Massimo Moreschini
Back in Japan at this time of year, it is of course essential to look at sakura, cherry blossom, which is such a religion that for a month from a stated date in the third week of March it dominates the entire Japanese psyche. Said to be the biggest tourist draw in the world, this has gone on forever. By contrast, 2018 is the first sakura season for Massimo Moreschini, who arrived in January as Director of Rooms and Hotel Residences at Kyoto’s newest luxury hotel, the 13 month-old Four Seasons Hotel Kyoto. The gal thought it appropriate to call by, especially since back in Seoul, that Four Seasons’ GM, Lubosh Barta, had spoken of an increasing number of long-haul travellers who put Seoul and Japan, namely Tokyo and Kyoto, into the same trip.

Tempura with dipping salts
Massimo Moreschini, who, despite his name was born in England (his mother is from Banbury), had always wanted to work in a Four Seasons and when the opportunity came, he went through the statutory five interviews, even though his pedigree includes London’s The Dorchester and, latterly, Raffles in Singapore.
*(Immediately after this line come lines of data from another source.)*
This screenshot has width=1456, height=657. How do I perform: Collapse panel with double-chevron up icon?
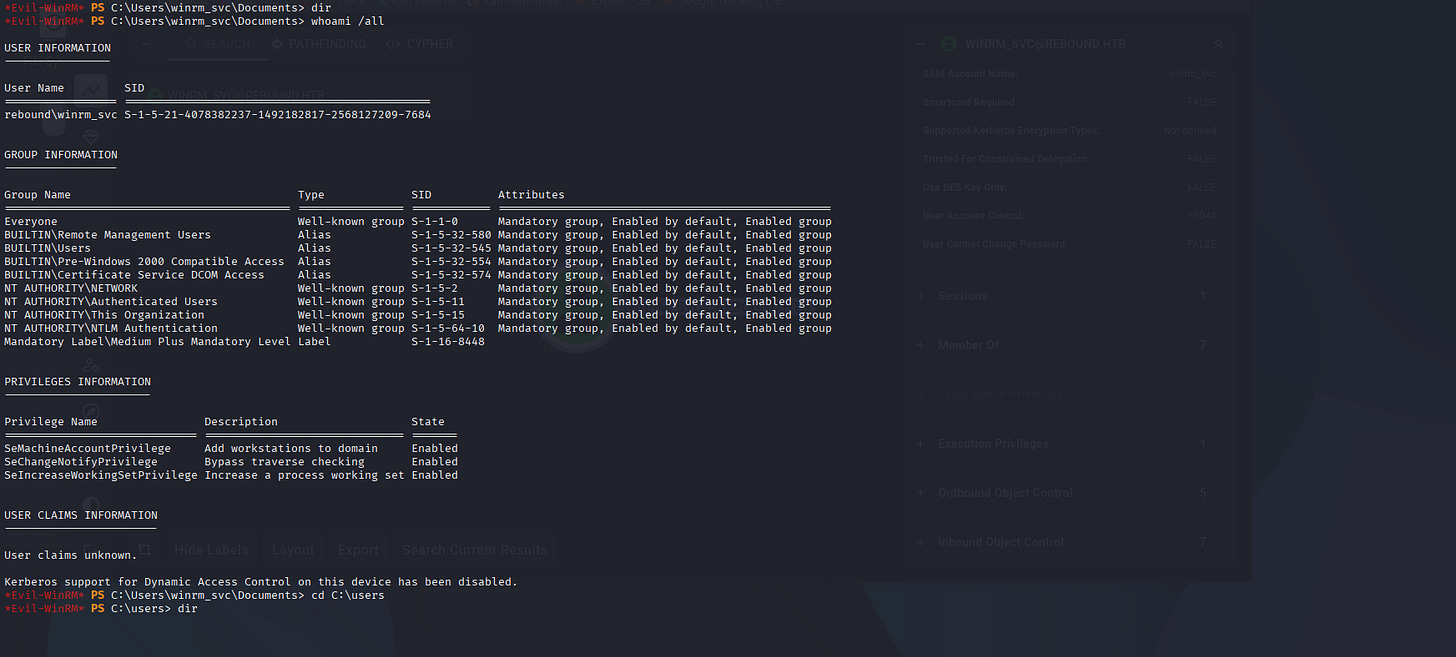[1217, 44]
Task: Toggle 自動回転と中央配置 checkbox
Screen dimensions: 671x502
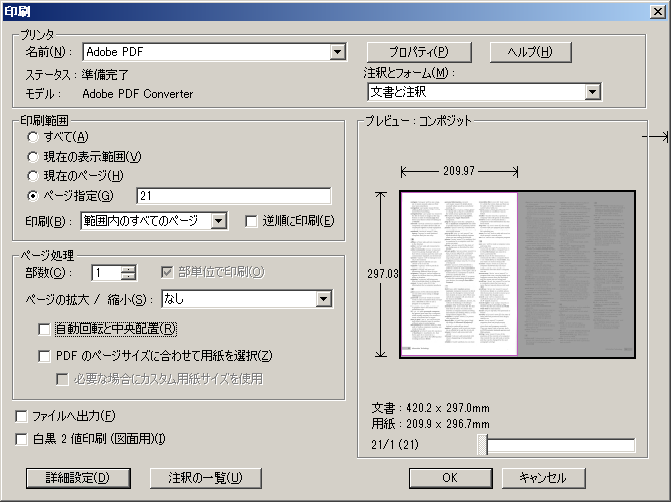Action: point(44,328)
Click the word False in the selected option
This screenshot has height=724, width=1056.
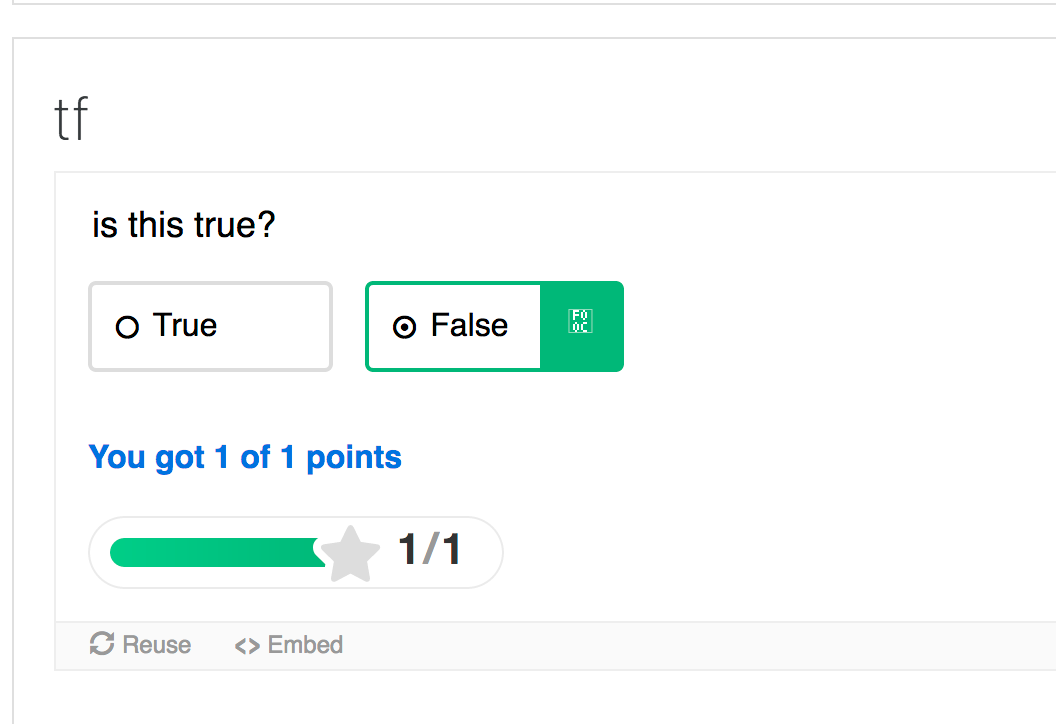pos(469,325)
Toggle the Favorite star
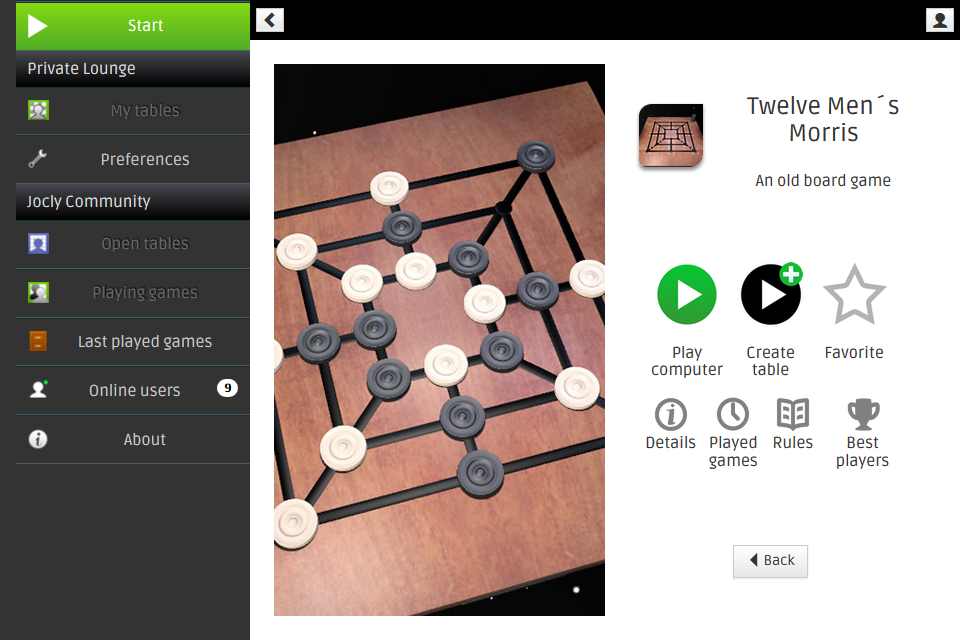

One of his tasks here in Kyoto is to hire 23 additional room maids for the cherry blossom season. The hotel will be full, with all 123 rooms booked long ago, and most of the 56 sometimes-let owned residences taken as well (the 57th residence is never put into the hotel pool). During sakura time, average length of stay jumps from two nights to over five. Whereas a check-in’s room must be minutely checked, and personalised to known preferences, it still takes time to clean a room when someone is in-house, especially for a few days.
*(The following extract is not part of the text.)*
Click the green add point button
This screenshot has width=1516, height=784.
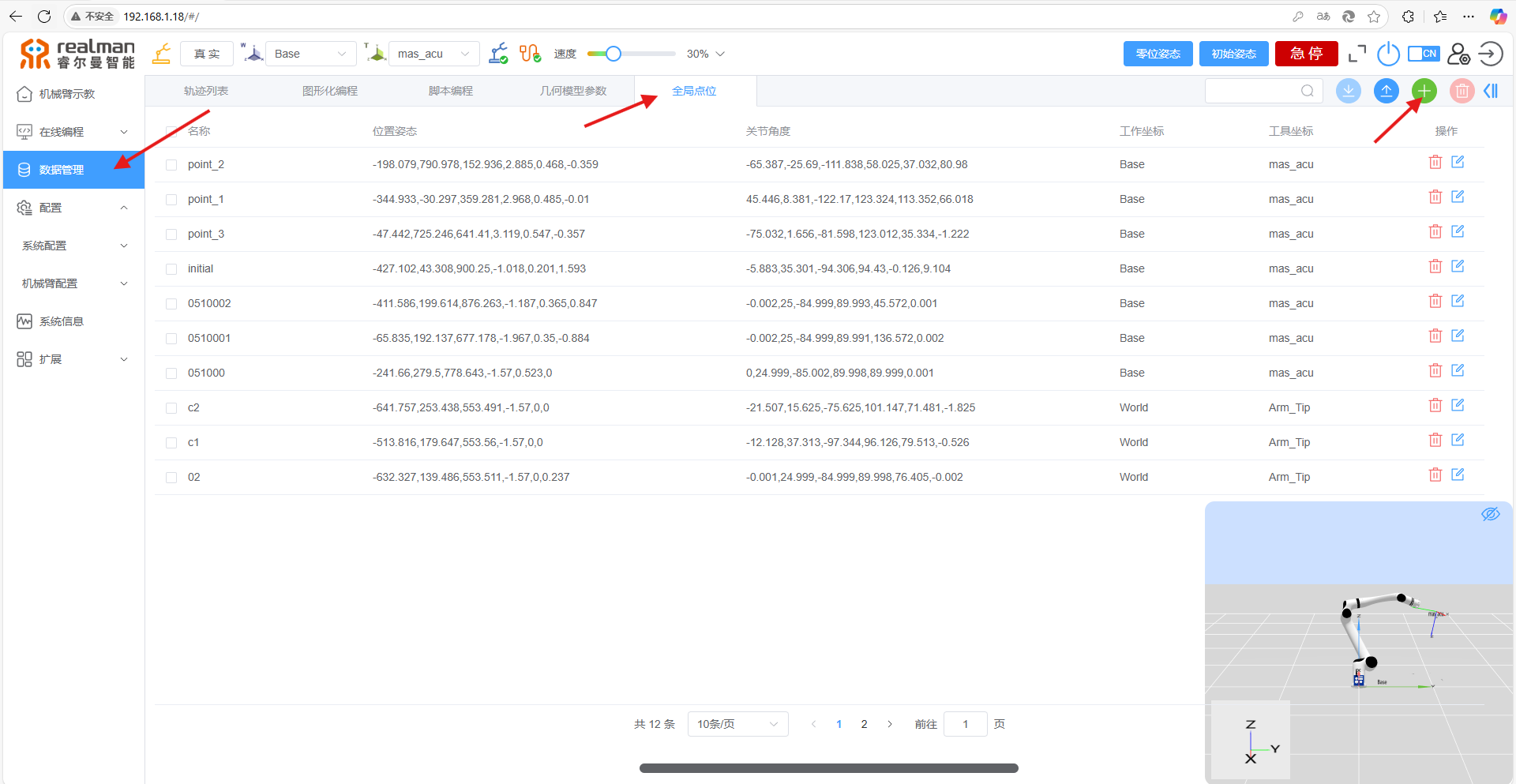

Nozomi #24 pulls into Shin-Kyoto station
With longer stays, and the calibre of sakura guests, idiosyncratic preferences must be exactly followed. How does someone like their make-up bottles placed? There is also an additional challenge during sakura that all guests are, or think they are, VIPs and their concierge demands for bespoke itineraries are, well, exacting. The answer, says Massimo Moreschini, may possibly be to set up a concierge command centre, out of sight. I was impressed, in my brief stay, how alert the team is here. They knew I was there for a 45-minute lunch, ordered at table, and my goodness they were astute, bringing sashimi and light-as-air tempura simultaneously – I loved having plain and calamansi-flavoured butters with the home-made breads.

View of Mount Fuji, at 135 m.p.h.
This luxury hotel has a major location advantage, being about 17 minutes to the Shin-Kyoto shinkansen station. You stand on the well-signed platform at the number of your carriage. A full barrier stops anyone falling on the line but this partly pulls back when the train glides in, and of course stops at the exact spot, at the exact minute. The canny traveller knows, by the way, to get a seat on the left to be able, if the weather allows and you are travelling at an average 135 m.p.h, to see Mount Fuji. The train certainly beats domestic air travel in Japan (having had superb and copious buffets in Japan Airlines’ international lounges, yesterday at Haneda’s domestic terminal the only food on offer was puff pastry-covered curry puffs and I do not ‘do’ curry, ever).